What needs to be done:
In full and without alteration, reproduce every record.

┌─ The data

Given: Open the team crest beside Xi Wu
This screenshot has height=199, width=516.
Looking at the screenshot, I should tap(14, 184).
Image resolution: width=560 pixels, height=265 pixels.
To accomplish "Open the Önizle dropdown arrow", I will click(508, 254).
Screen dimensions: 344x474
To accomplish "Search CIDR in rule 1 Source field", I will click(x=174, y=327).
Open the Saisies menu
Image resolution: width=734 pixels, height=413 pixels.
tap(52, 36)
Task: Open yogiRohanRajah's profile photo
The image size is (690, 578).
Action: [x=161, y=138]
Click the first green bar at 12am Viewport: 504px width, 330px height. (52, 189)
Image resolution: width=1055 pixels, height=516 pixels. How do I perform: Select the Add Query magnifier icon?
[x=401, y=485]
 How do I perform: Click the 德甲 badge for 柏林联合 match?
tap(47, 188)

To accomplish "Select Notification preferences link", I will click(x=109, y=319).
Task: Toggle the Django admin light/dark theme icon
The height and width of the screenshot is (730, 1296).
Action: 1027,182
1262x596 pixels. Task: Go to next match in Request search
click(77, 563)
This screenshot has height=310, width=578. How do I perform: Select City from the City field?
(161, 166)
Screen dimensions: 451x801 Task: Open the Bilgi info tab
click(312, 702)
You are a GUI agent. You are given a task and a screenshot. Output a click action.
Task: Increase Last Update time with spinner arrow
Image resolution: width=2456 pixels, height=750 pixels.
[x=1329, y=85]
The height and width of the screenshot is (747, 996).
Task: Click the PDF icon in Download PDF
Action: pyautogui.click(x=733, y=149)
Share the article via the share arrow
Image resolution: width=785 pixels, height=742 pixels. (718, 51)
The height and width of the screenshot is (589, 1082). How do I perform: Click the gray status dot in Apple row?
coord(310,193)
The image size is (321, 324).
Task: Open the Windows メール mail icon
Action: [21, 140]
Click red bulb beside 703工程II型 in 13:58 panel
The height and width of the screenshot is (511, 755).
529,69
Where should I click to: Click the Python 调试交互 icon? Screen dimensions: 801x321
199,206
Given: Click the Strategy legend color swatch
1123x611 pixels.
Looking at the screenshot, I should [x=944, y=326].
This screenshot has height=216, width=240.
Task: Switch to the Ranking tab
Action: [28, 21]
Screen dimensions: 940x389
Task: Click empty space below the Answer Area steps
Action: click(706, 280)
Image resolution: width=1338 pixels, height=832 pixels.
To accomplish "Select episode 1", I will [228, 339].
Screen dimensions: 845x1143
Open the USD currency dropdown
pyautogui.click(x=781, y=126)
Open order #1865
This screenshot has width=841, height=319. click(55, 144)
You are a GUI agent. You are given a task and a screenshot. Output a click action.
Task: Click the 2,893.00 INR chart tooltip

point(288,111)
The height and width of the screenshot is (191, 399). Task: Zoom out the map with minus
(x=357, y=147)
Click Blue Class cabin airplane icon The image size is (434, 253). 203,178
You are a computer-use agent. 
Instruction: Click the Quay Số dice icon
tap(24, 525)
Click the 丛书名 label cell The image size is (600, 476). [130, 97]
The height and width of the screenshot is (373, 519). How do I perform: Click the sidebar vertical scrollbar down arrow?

└─

Task answer:
Given: Open the team crest beside Xi Wu
This screenshot has height=199, width=516.
Looking at the screenshot, I should tap(14, 184).
Image resolution: width=560 pixels, height=265 pixels.
To accomplish "Open the Önizle dropdown arrow", I will click(508, 254).
Screen dimensions: 344x474
To accomplish "Search CIDR in rule 1 Source field", I will click(x=174, y=327).
Open the Saisies menu
Image resolution: width=734 pixels, height=413 pixels.
tap(52, 36)
Task: Open yogiRohanRajah's profile photo
The image size is (690, 578).
Action: [x=161, y=138]
Click the first green bar at 12am Viewport: 504px width, 330px height. (52, 189)
Image resolution: width=1055 pixels, height=516 pixels. How do I perform: Select the Add Query magnifier icon?
[x=401, y=485]
 How do I perform: Click the 德甲 badge for 柏林联合 match?
tap(47, 188)

To accomplish "Select Notification preferences link", I will click(x=109, y=319).
Task: Toggle the Django admin light/dark theme icon
The height and width of the screenshot is (730, 1296).
Action: 1027,182
1262x596 pixels. Task: Go to next match in Request search
click(77, 563)
This screenshot has height=310, width=578. How do I perform: Select City from the City field?
(161, 166)
Screen dimensions: 451x801 Task: Open the Bilgi info tab
click(312, 702)
You are a GUI agent. You are given a task and a screenshot. Output a click action.
Task: Increase Last Update time with spinner arrow
Image resolution: width=2456 pixels, height=750 pixels.
[x=1329, y=85]
The height and width of the screenshot is (747, 996).
Task: Click the PDF icon in Download PDF
Action: pyautogui.click(x=733, y=149)
Share the article via the share arrow
Image resolution: width=785 pixels, height=742 pixels. (718, 51)
The height and width of the screenshot is (589, 1082). How do I perform: Click the gray status dot in Apple row?
coord(310,193)
The image size is (321, 324).
Task: Open the Windows メール mail icon
Action: [21, 140]
Click red bulb beside 703工程II型 in 13:58 panel
The height and width of the screenshot is (511, 755).
529,69
Where should I click to: Click the Python 调试交互 icon? Screen dimensions: 801x321
199,206
Given: Click the Strategy legend color swatch
1123x611 pixels.
Looking at the screenshot, I should [x=944, y=326].
This screenshot has height=216, width=240.
Task: Switch to the Ranking tab
Action: [28, 21]
Screen dimensions: 940x389
Task: Click empty space below the Answer Area steps
Action: click(706, 280)
Image resolution: width=1338 pixels, height=832 pixels.
To accomplish "Select episode 1", I will [228, 339].
Screen dimensions: 845x1143
Open the USD currency dropdown
pyautogui.click(x=781, y=126)
Open order #1865
This screenshot has width=841, height=319. click(55, 144)
You are a GUI agent. You are given a task and a screenshot. Output a click action.
Task: Click the 2,893.00 INR chart tooltip

point(288,111)
The height and width of the screenshot is (191, 399). Task: Zoom out the map with minus
(x=357, y=147)
Click Blue Class cabin airplane icon The image size is (434, 253). 203,178
You are a computer-use agent. 
Instruction: Click the Quay Số dice icon
tap(24, 525)
Click the 丛书名 label cell The image size is (600, 476). [130, 97]
The height and width of the screenshot is (373, 519). How do I perform: Click the sidebar vertical scrollbar down arrow?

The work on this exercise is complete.